Some fortunate individuals in our society carry themselves and conduct their affairs with this knowledge and core belief. Others, struggle to believe they are chosen and acceptable just as they are. For many, this likely started at an early age based on the type of parenting one received, circumstances within one’s childhood home, peer relationships, or otherwise. For some, it may have arisen later in life from a ruptured relationship. Either explicitly or implicitly, a message was internalized by these individuals that they are insufficient, unworthy to be loved, and unacceptable as they are. This message unfortunately took root in their hearts and colors/taints/overshadows every relationship, interaction, accomplishment, failure, decision, and so forth in their life; rendering them incapable of truly relaxing and settling into relationships and life. In therapy, we call this message a “cognitive distortion” or “distorted belief.” To learn more about this concept, click on this LINK.

 

WHAT DOES IT MEAN TO BE CHOSEN?

If you have even one person in your life, then you are chosen. This means we are not alone. It means that someone sees us, knows us, and chooses us. While this may all be the reality, many of us struggle to walk confidently in it; yet it is something that we should each strive towards believing as our lives will be that much richer and fuller. If we walk with the belief that we are indeed chosen, then our capacity to love others expands; thus, enabling us to give of ourselves more freely and authentically engage in life.

 

WHAT DOES IT MEAN TO BE ACCEPTABLE AS WE ALREADY ARE?

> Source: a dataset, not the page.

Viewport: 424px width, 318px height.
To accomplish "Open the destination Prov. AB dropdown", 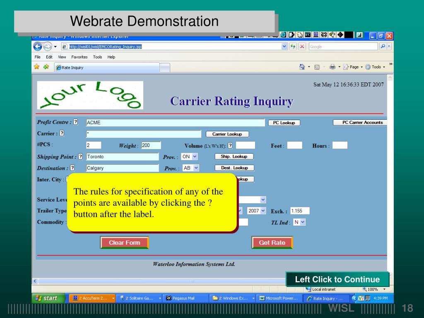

It means that you are just who you need to be, exactly as you are in this moment. Yes, you are likely flawed and imperfect – just as we all are! But you are still acceptable as you are in spite of your shortcomings. Holding the belief that we are acceptable as we are also entails accepting our shortcomings! Being acceptable as we are, does not negate our striving for growth as individuals.

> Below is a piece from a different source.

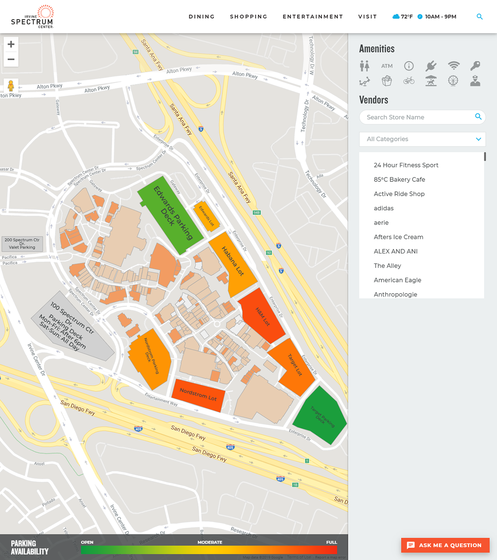This screenshot has width=497, height=560.
Task: Click the map zoom-in button
Action: click(11, 44)
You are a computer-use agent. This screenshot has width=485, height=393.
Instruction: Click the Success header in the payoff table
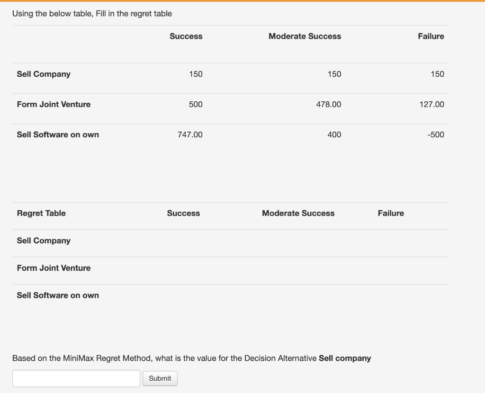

There is no other mold for you to fit, as you are a unique individual with a unique background, personality, and set of values and beliefs. This means that a certain body weight, title, connection, size home, etc. will not make you any more acceptable. Yes, it may change your ‘status,’ and mask parts of yourself that you are ashamed of, but it does not truly change your core. Believing that we are acceptable just as we are right now, enables us to love others more fully and live a more congruent life.

 

THE REALITY.

You are chosen and acceptable as you are. You are loved. This is the take-home message for today. Period. From the children’s book Wherever You Are My Love Will Find You written by Nancy Tillman, “You are loved, you are loved, you are loved.” Let those words sink into your heart today. Meditate on them when you are feeling otherwise. See how it transforms your perspective of self and others.

 

THE GOOD NEWS ABOUT COGNITIVE DISTORTIONS…

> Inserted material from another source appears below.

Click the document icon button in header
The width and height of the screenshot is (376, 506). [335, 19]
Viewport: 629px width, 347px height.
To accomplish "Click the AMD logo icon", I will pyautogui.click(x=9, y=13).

They can be changed! You are not stuck with faulty beliefs/lies/cognitive distortions (whichever language rings most true for you) forever. Whatever negative messages you may have internalized up to this point in your life, can be altered! If this is something you battle, I highly recommend finding a therapist you trust who can walk through this life-altering process. For some, Cognitive Behavior Therapy (CBT) or Dialectical Behavior Therapy (DBT) may be sufficient. For others, who have deeply rooted negative beliefs, perhaps due to trauma or attachment wounds, Eye Movement Desensitization and Reprocessing Therapy (EMDR) or Ego State Therapy may be more appropriate. While I incorporate each of these types of modalities into my approach with clients and would be honored to work with you, I encourage you to find the right therapist for you, which may or may not be me! I am happy to discuss these concepts with you further through a free CONSULTATION!

 

Sources:

Staff, GoodTherapy. “20 Cognitive Distortions and How They Affect Your Life.” GoodTherapy.org Therapy Blog, 11 July 2019, www.goodtherapy.org/blog/20-cognitive-distortions-and-how-they-affect-your-life-0407154.

*Tillman, Nancy. Wherever You Are My Love Will Find You. Feiwel and Friends, 2010.